3 thoughts on “State Headliners: As Act 46 faces Supreme Court challenge, two merged towns face school tax sticker shock

  1. What ever happened to individual rights?? Act 46 is just another scheme devised by the Dem/Prog/ Lib super majority to foist a “we know better” law on the folks, like it or not. If if causes taxes to go through the roof, that’s just the way the cookie crumbles.

    • ‘Individual Rights’ exist but are being ignored. That’s the point. They are being disregarded/circumvented by BOTH the Plaintiff’s (school boards) and the Defendant (the State Board of Education/SBOE).

      The problem with the current complaints against the SBOE rest with the local school boards bringing the action on behalf of their ‘district’ (a political entity) because they are unwilling to cede their so-called ‘local authority’ to the State. The pot is calling the kettle black. One oligarchy protecting its turf against another oligarchy – both duly elected/appointed, both with equal disdain for Individual Rights.

      Remember this: the current education inefficiencies and poor student performance we are experiencing in Vermont resulted, first, because of local board mismanagement. Now the State is consolidating that governance, not changing it, ostensibly to improve the system – which is proving to be ineffective too.

      If your local school boards were as sympathetic to the Individual Rights on which our Constitutions are based (both U.S. and State Constitutions), they would accept and adhere to their statutory obligation to consider an individual parent’s right to choose the school that best meets the needs of their children. But they don’t, because they are just as beholden to a tyranny of the majority controlled by special interest groups – as is the SBOE.

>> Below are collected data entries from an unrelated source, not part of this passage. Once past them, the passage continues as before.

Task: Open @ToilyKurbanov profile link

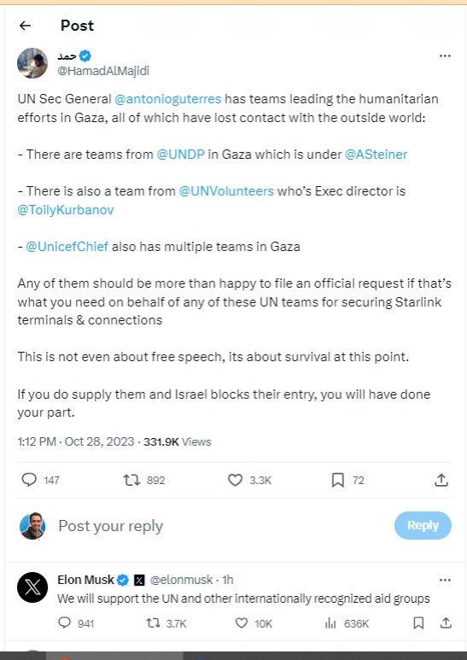Action: pos(66,210)
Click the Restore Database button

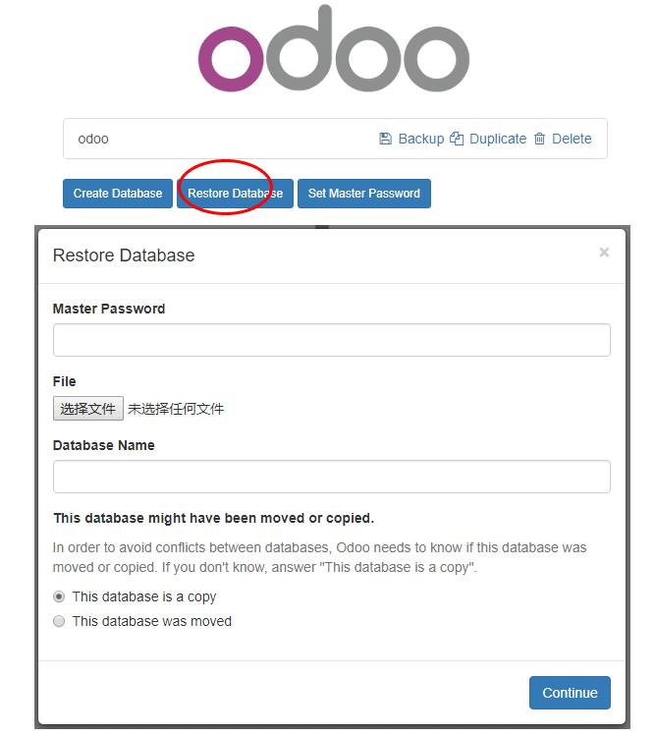[235, 194]
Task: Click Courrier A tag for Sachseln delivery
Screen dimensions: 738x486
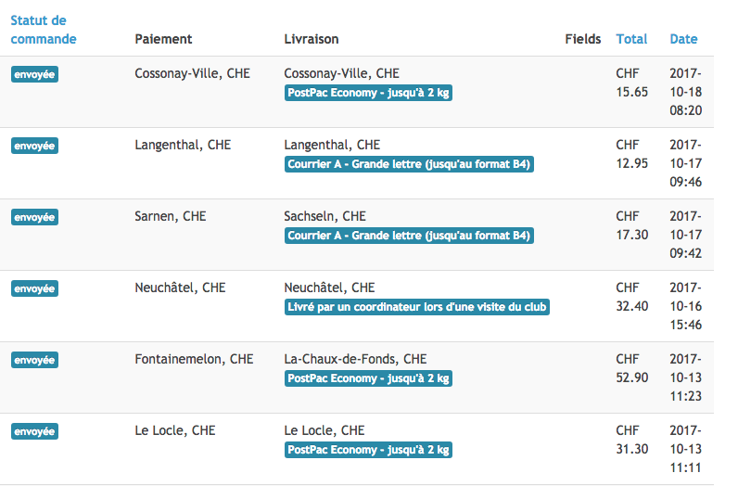Action: [410, 236]
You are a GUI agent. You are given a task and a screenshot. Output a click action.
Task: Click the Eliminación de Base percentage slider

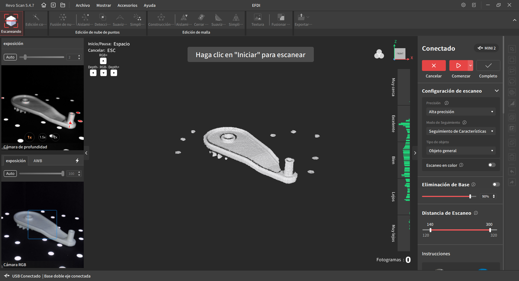[x=449, y=197]
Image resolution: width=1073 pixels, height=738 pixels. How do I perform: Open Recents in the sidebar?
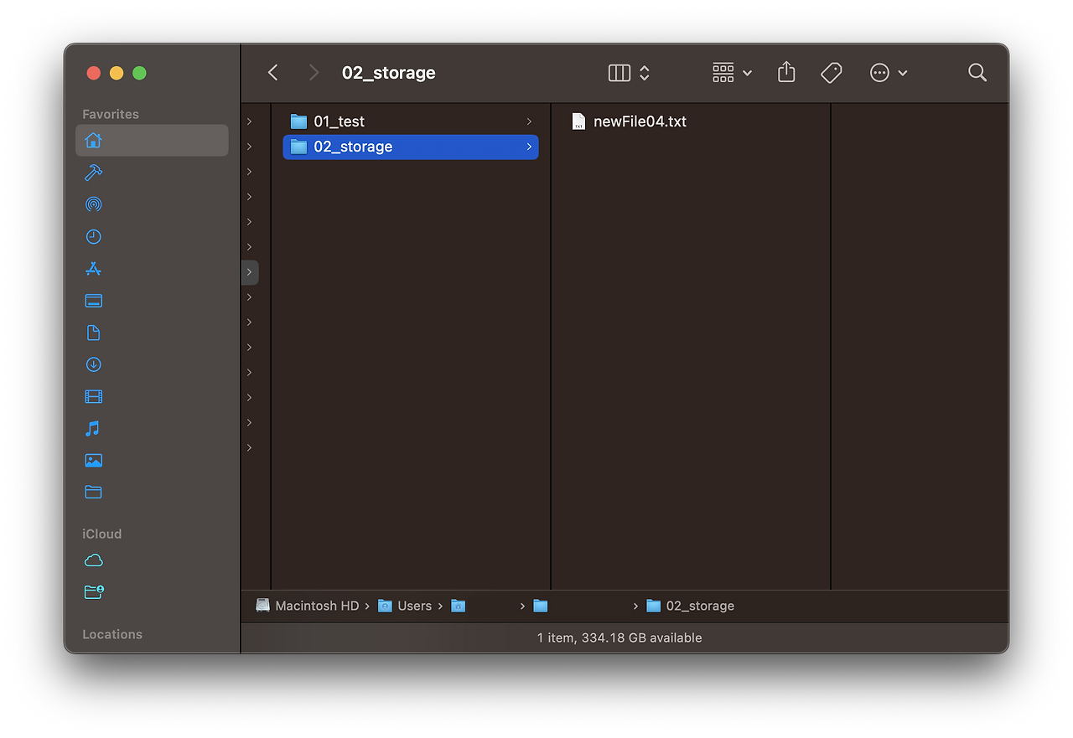click(93, 236)
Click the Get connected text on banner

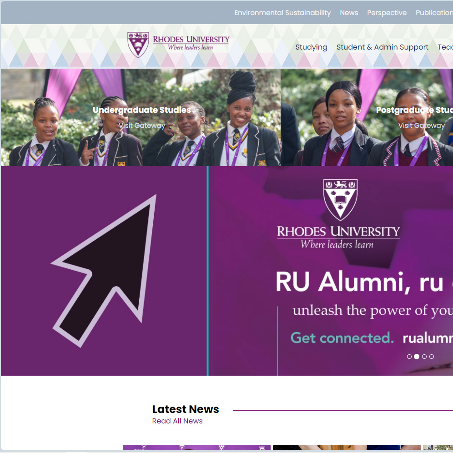[342, 338]
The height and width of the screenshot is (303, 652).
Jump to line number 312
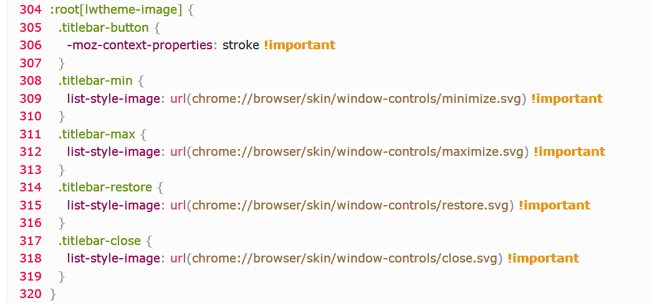(x=30, y=152)
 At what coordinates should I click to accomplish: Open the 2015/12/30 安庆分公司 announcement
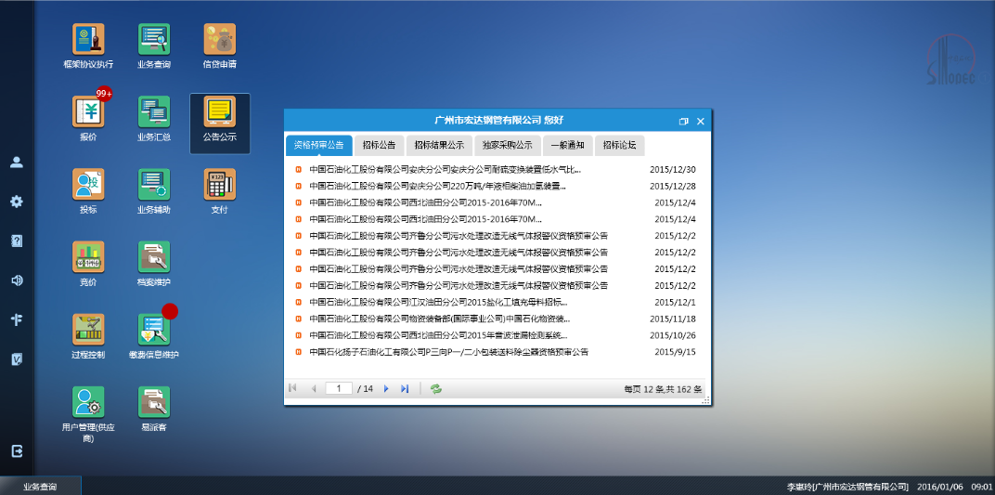tap(445, 170)
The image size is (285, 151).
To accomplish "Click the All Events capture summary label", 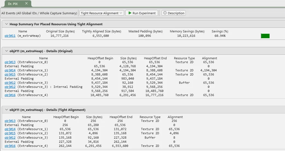I will 39,13.
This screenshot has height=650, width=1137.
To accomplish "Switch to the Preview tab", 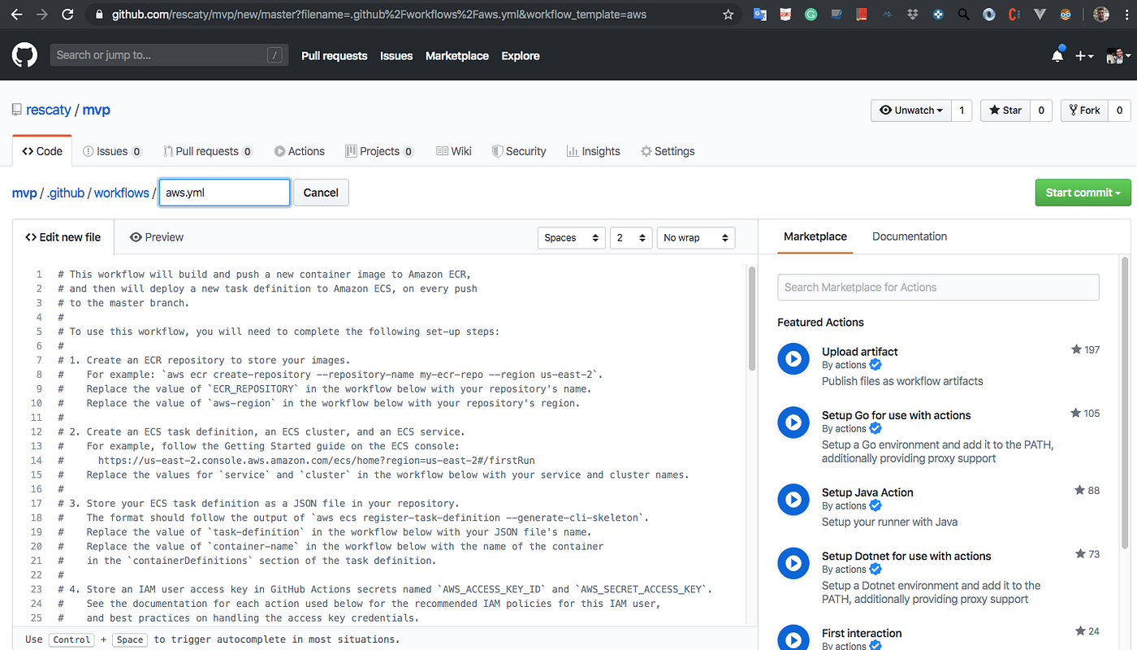I will (156, 236).
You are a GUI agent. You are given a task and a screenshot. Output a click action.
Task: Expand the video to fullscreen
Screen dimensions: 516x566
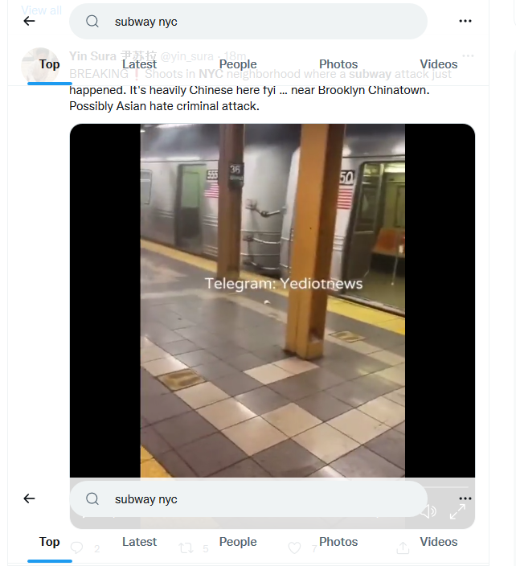(x=457, y=511)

      There is only one action required to clean this mess up and remove the education of our children from political philandering. It is Comprehensive School Choice Tuition! And it can be legally adjudicated if ‘Individuals’ take the steps they are required to.

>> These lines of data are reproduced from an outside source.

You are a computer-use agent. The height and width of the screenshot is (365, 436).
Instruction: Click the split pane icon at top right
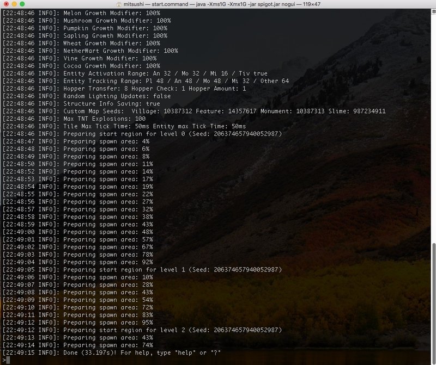click(x=433, y=11)
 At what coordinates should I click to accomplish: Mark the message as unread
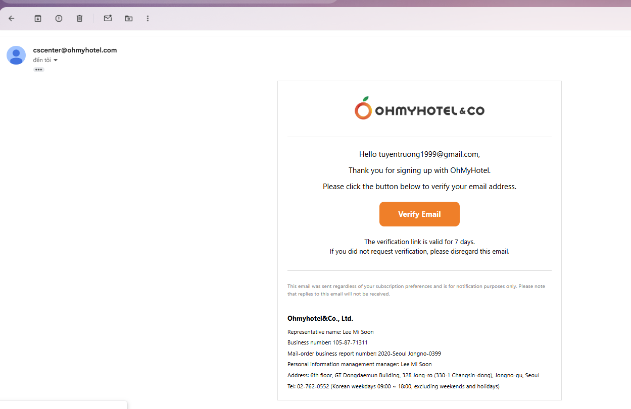(x=108, y=19)
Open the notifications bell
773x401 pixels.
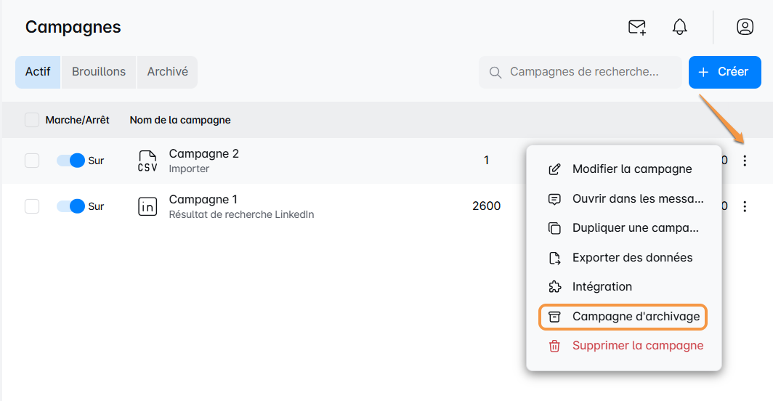point(679,28)
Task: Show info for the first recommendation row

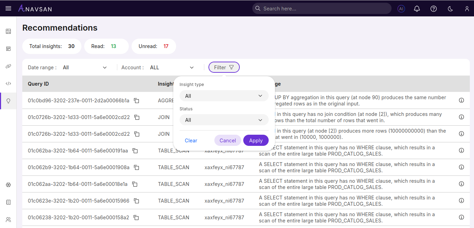Action: (461, 100)
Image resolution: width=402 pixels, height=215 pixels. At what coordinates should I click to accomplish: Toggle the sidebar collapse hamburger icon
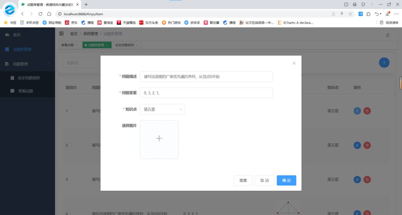point(62,34)
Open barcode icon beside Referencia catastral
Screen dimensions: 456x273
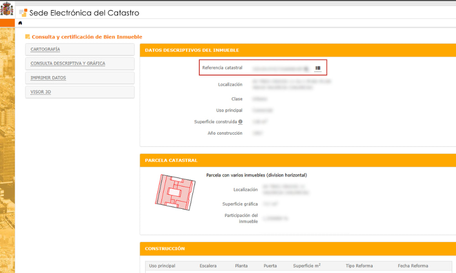pyautogui.click(x=318, y=68)
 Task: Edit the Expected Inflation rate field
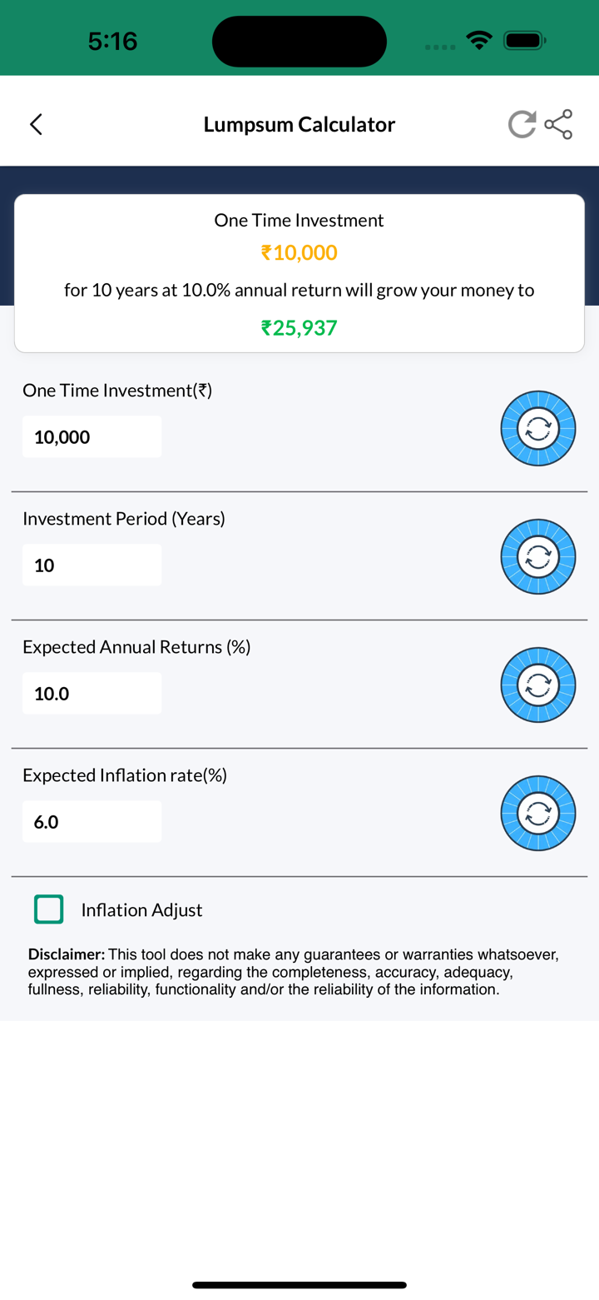click(x=92, y=822)
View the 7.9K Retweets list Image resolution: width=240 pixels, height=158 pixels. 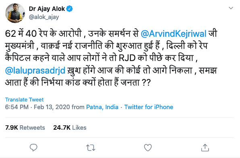pyautogui.click(x=25, y=128)
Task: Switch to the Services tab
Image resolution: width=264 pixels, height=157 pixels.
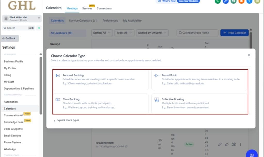Action: click(87, 8)
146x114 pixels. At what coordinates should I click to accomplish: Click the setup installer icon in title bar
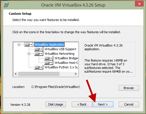pos(6,5)
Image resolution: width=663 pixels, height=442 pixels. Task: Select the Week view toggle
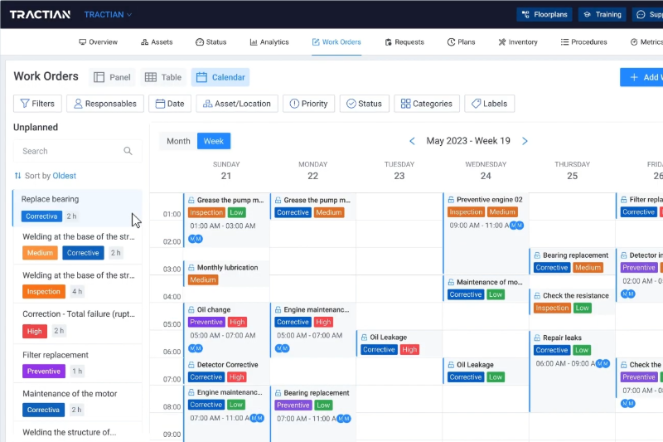(x=214, y=141)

  2. The most important aspect of this case is the distinction between due process protections for an ‘individual’ and due process protections (or lack thereof) for ‘school districts’, as noted in the recent Superior Court Act 46 rulings.

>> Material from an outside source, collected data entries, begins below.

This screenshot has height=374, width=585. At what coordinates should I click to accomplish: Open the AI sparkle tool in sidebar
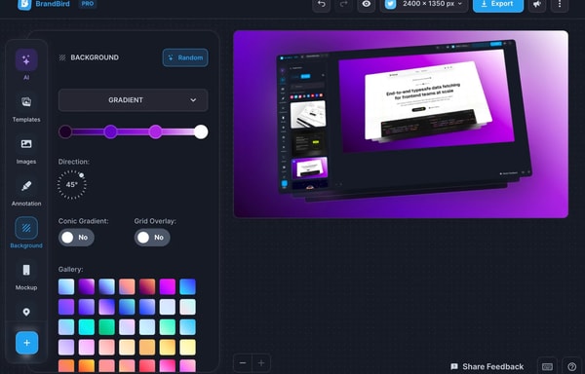[x=26, y=59]
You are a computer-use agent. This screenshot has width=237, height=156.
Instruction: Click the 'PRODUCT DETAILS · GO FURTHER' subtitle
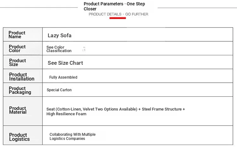(x=119, y=14)
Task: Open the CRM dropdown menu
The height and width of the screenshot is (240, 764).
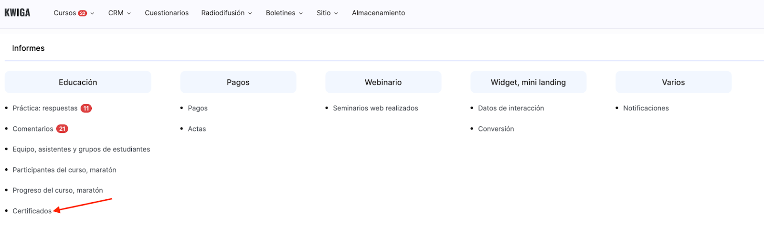Action: click(x=119, y=13)
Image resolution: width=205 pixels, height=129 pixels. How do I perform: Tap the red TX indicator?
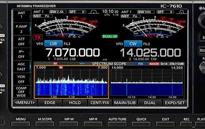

    1. “Due process protections do not apply unless the government has deprived an individual of a protected property right.”

    2. “This Court has already found that entities such as the Plaintiffs [the school districts] do not have a fundamental right to any particular form of school governance; therefore, their objections to changes in school governance imposed under Act 46 do not implicate the violation of a constitutionally protected right.”

    In other words, the current lawsuits against the State Board of Education (SBOE) list ‘school districts’ as the Plaintiffs, not the individuals in those school districts. Had an individual (or groups of individuals in a class action) sued the SBOE, they would have standing.

    The Superior Court ruling went on to say:

    “… in Brigham v. State of Vermont, 166 Vt. 246, 265, 692 A.2d 384
    (1997), the Supreme Court found that Vermont’s “distribution of a resource as
    precious as educational opportunity may not have as its determining force the mere
    fortuity of a child’s residence” and therefore violated the Common Benefits Clause.”

    So, riddle me this. If my school district provides its 7th & 8th grade parents school choice vouchers to choose the school (public or independent, in the district or out of the district, in the State or out of the State) that they believe best meets the needs of their children, are the parents in my neighboring school district (that does not provide the voucher) being deprived of a ‘common benefit’ and ‘equal protection’ under the law?

    Of course, the answer is Yes, their property rights are being violated. But they have to sue as ‘individuals’ to implicate the violation, not as a ‘school district’.

    Of course, the answer is Yes, their property rights are being violated. But they have to sue as ‘individuals’ to implicate the violation, not as a ‘school district’.